[GIS] gpspipe returns correct timestamp, but wrong date (21 dec 1995)

gpslinux

I'm having this strange issue where my gps pipe is returning the correct location and time but the wrong date (including year).

For reference, at the time of writing it is 06 aug 2015, 09:27 UTC).

I don't think it's a hardware issue, as on another device the GPS always returns the correct date/time. However, on one device most of the times it returns 21 Dec 1995, 09:20 UTC), so it gets the date wrong.
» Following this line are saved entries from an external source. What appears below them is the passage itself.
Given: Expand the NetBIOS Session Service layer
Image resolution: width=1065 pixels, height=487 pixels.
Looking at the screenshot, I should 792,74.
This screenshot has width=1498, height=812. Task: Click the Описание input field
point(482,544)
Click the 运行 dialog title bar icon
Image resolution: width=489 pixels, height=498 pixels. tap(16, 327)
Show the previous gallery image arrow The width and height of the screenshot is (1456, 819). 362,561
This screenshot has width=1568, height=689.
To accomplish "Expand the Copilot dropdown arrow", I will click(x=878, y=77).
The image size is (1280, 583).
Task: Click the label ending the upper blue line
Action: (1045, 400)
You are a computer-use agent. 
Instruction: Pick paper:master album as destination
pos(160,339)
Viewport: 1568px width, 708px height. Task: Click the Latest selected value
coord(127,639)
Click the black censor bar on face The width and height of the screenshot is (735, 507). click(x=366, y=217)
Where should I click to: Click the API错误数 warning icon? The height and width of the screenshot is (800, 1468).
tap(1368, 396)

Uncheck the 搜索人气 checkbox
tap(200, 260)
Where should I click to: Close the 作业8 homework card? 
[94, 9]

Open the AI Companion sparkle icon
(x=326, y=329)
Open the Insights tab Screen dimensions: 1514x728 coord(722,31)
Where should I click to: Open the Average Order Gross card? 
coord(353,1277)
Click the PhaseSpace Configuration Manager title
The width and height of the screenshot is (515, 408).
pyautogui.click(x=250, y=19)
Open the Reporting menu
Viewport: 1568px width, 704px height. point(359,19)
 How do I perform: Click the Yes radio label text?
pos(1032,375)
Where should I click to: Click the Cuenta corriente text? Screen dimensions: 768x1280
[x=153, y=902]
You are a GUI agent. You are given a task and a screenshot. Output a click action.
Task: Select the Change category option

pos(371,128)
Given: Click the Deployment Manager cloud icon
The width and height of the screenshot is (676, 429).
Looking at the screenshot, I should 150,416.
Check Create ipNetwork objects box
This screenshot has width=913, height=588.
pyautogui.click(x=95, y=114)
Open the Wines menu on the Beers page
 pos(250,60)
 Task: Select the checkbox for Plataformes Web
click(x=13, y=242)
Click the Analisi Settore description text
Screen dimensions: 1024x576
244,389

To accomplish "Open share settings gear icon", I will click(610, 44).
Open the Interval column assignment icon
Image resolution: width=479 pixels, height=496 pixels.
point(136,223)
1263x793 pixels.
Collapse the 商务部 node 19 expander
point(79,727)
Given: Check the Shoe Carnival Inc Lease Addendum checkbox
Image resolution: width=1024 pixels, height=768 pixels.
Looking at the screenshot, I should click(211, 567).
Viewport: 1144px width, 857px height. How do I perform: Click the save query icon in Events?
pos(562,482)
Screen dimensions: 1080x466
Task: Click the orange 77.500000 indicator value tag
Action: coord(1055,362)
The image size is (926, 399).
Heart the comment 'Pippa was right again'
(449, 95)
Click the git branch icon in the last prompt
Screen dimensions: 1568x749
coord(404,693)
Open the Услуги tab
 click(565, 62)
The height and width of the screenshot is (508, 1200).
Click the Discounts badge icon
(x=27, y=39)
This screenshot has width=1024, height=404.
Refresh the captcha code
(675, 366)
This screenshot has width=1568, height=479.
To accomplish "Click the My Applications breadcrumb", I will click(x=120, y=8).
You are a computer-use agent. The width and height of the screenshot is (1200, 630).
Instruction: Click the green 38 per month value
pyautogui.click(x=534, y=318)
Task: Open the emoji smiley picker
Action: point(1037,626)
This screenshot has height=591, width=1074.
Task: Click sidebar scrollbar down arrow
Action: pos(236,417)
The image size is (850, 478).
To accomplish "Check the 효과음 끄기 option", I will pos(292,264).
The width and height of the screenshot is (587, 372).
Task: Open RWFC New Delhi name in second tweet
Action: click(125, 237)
As you can see from the output below, it reports the year being 1995. The time is ok (09:20)

gpspipe -n 10 -r 

{"class":"VERSION","release":"3.4","rev":"3.4","proto_major":3,"proto_minor":6}
{"class":"DEVICES","devices":[{"class":"DEVICE","path":"/dev/gps0","activated":"1970-01-01T00:00:20.040Z","flags":1,"driver":"SiRF binary","native":1,"bps":4800,"parity":"N","stopbits":1,"cycle":1.00}]}
{"class":"WATCH","enable":true,"json":false,"nmea":true,"raw":0,"scaled":false,"timing":false}
$GPGSV,3,1,09,06,18,040,32,12,49,079,30,24,17,144,35,02,34,078,27*73
$GPGSV,3,2,09,14,32,240,29,29,51,202,24,31,34,306,18,25,82,339,00*7C
$GPGSV,3,3,09,125,28,205,30*78
$GPZDA,092014.00,21,12,1995,00,00*6C
$GPGGA,092014,5101.2493,N,00428.9160,E,1,07,0.80,15.88,M,47.128,M,,*76
$GPRMC,092014,A,5101.2493,N,00428.9160,E,0.0000,0.000,211295,,*26
$GPGSA,A,3,29,12,02,31,14,06,24,,,,,,1.9,0.8,1.6*38

A couple of reboots before this it returned this

gpspipe -n 10 -r 

{"class":"VERSION","release":"3.4","rev":"3.4","proto_major":3,"proto_minor":6}
{"class":"DEVICES","devices":[{"class":"DEVICE","path":"/dev/gps0","activated":"2015-08-06T09:18:29.903Z","flags":1,"driver":"SiRF binary","native":1,"bps":4800,"parity":"N","stopbits":1,"cycle":1.00}]}
{"class":"WATCH","enable":true,"json":false,"nmea":true,"raw":0,"scaled":false,"timing":false}
$GPZDA,091834.00,06,08,2015,00,00*69
$GPGGA,091834,5101.2482,N,00428.9175,E,1,07,1.20,20.04,M,47.128,M,,*72
$GPRMC,091834,A,5101.2482,N,00428.9175,E,0.0000,0.000,060815,,*2D
$GPGSA,A,3,25,29,12,02,14,06,24,,,,,,2.2,1.2,1.9*31
$GPGBS,091834,13.04,M,13.57,M,42.74,M*0A
$GPGSV,3,1,09,02,34,079,33,06,19,040,35,12,49,078,34,24,18,144,34*7A
$GPGSV,3,2,09,25,82,336,24,14,33,240,26,29,50,202,20,31,33,306,02*72

As you can see here the date is correct (06 Aug 2015).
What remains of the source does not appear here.